Sex and Pancakes
The majority of the time I have sex, I don’t cum. I’m not nervous and I’m always attracted to the person I’m with. Is there something wrong with me? Could being uncircumcised have anything to do with it?
The big problem with a question like this is you would need a physical examination to diagnose the problem—which, besides the fact that I’m a student of sexuality and not medicine, is also something I’m pretty sure I’m legally barred from doing.
Basically, I’m not in the business of giving people a diagnosis. That being said, I’m going to do my best to send you to someone who is, because I think it’s important that you get to the bottom of this.
First thing’s first. Don’t assume there’s something “wrong” with you, and personally, I don’t think it’s related to being uncircumcised.
Also, whatever you do, avoid diagnosing yourself on medical websites! There are a lot of possible reasons for your situation and looking online will only leave the worst-case scenario stuck in your mind.
Sex, as we know, is complicated. It’s a complex relationship between the physical and mental, and for that reason your problem can be related to either one.
If it’s mental, it could be an experience you’ve had in the past or an insecurity manifesting itself and creating a mental block, or several other things. This could be on an unconscious level, so you may not even be aware of what specifically caused it. You might also want to consider your comfort level with actual orgasms in front of people.

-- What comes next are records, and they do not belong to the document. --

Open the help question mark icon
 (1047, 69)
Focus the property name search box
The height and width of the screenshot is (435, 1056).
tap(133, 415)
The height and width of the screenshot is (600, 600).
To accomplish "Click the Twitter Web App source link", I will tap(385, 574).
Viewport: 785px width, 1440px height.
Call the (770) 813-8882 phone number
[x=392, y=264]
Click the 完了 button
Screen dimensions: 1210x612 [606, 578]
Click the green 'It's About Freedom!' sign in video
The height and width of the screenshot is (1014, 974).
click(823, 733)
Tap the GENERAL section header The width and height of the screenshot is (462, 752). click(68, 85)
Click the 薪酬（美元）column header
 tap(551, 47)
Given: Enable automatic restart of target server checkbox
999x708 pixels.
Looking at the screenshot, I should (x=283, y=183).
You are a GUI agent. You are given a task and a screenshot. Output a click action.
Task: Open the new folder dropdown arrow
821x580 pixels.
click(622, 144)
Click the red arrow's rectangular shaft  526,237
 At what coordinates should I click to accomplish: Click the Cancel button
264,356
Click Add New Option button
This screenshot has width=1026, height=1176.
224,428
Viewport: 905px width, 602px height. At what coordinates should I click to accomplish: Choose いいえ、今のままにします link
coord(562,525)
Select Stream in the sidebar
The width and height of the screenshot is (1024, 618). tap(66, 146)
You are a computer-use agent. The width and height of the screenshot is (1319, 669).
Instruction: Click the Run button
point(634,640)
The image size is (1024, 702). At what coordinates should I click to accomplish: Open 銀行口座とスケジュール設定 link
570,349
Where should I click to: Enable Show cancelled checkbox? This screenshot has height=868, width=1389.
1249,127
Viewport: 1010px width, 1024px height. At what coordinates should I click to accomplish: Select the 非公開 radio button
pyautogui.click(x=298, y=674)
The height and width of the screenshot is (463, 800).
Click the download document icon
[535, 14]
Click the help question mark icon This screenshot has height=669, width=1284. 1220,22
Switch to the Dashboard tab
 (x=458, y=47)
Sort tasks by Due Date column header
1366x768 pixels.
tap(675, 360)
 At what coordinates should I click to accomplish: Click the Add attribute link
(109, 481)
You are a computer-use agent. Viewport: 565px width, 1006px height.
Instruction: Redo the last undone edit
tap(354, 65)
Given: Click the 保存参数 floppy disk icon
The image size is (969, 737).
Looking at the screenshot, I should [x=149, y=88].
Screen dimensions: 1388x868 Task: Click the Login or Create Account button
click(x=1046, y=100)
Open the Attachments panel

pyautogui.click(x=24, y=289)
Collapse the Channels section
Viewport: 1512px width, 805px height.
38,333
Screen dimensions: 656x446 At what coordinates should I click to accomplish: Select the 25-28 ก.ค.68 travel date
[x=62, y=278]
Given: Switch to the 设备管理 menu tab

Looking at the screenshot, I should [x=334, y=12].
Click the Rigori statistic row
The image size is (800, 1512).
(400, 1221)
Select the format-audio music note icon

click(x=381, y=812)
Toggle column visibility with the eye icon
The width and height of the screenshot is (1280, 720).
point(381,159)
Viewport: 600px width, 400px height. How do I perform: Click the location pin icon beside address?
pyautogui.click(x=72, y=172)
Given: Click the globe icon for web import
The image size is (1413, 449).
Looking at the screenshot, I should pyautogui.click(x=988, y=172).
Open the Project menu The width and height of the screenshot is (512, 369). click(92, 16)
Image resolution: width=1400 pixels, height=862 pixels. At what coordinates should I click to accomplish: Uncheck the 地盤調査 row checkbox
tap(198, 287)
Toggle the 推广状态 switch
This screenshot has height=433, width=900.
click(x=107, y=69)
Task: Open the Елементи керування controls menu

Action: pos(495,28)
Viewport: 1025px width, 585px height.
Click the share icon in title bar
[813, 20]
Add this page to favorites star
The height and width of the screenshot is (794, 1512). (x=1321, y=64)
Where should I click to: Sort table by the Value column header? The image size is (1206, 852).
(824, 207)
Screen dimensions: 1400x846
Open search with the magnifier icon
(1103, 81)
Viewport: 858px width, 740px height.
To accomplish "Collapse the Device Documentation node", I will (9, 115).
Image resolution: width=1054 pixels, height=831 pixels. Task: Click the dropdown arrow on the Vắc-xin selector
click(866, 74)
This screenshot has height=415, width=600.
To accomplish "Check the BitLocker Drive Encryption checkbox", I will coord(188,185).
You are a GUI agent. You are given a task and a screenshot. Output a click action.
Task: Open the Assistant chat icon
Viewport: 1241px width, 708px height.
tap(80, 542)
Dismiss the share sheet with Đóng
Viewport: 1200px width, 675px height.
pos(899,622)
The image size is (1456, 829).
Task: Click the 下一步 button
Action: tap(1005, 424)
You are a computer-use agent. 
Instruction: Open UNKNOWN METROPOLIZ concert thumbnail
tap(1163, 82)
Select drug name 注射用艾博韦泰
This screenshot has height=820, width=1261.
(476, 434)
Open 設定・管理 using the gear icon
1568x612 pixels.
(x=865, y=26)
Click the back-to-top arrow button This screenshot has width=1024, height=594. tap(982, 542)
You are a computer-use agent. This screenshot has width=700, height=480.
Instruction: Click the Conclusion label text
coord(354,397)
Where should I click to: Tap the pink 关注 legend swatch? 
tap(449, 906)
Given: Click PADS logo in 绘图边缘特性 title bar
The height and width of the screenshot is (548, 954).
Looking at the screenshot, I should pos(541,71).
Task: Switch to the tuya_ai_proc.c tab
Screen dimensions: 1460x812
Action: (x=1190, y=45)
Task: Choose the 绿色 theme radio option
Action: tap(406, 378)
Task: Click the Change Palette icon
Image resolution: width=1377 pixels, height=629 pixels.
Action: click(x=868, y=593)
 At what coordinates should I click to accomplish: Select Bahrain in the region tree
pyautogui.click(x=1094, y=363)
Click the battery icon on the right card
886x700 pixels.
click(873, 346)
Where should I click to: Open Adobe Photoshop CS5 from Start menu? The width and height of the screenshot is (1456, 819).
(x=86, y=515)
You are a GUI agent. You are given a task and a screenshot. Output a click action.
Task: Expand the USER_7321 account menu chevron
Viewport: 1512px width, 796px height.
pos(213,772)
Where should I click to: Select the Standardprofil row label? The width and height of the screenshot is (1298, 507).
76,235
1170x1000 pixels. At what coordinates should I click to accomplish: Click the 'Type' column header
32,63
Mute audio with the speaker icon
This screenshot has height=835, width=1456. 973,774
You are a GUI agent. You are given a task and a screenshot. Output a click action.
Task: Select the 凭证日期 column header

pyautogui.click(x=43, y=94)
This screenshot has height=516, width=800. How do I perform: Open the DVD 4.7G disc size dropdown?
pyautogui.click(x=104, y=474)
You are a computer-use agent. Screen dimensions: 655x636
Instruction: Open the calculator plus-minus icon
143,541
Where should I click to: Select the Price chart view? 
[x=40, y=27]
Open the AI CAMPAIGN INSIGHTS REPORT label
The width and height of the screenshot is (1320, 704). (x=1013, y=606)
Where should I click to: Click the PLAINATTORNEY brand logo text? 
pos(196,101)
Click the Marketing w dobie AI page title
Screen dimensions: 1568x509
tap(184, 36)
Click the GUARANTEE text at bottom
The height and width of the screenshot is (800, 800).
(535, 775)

If it’s physical, it could be several things, or nothing really. Without seeing you, no one can know for sure. It could be related to many things but I don’t know enough about them or the diagnostic process to go in depth.
So here’s what you should do:
1. See a doctor. A medical professional will be able to help you figure out what’s going on. Concordia Health Services is free for Concordia students and a great clinic to take advantage of. You can call 514-848-2424 ×3565 to make an appointment or show up for the walk-in clinic Mon-Fri 9:00 a.m. to 3:00 p.m. at 1550 de Maisonneuve Blvd. W. in room GM-200
2. Depending on what the doctor says, you might want to try counselling. I know some people are hesitant about counselling, but it doesn’t mean there’s something wrong with you. In the past, I’ve found counsellors to be extremely helpful because sometimes they just see things that you’ve missed. They offer an unbiased perspective and a chance to open up and learn more about yourself. Not to mention Concordia has great services that are FREE at both campuses! Check out Concordia Counselling and Development at counselling.concordia.ca
If you’d rather go outside of Concordia, CLSCs offer tons of services under one roof, so you could go there for a doctor and counsellor. The closest CLSC to Concordia is at Guy metro (St. Mathieu Street exit) and it’s called CLSC Metro. Call them at (514) 934-0354. Counselling appointments at the CLSC are often done in order of necessity, so it may take longer to get an appointment.
It sucks that all I can really offer you are some resources, but if you follow through with them you’ll get the answers you’re looking for. Remember that this could really be nothing, so try not to worry too much. Let me know how it goes and if you need advice once you have some answers!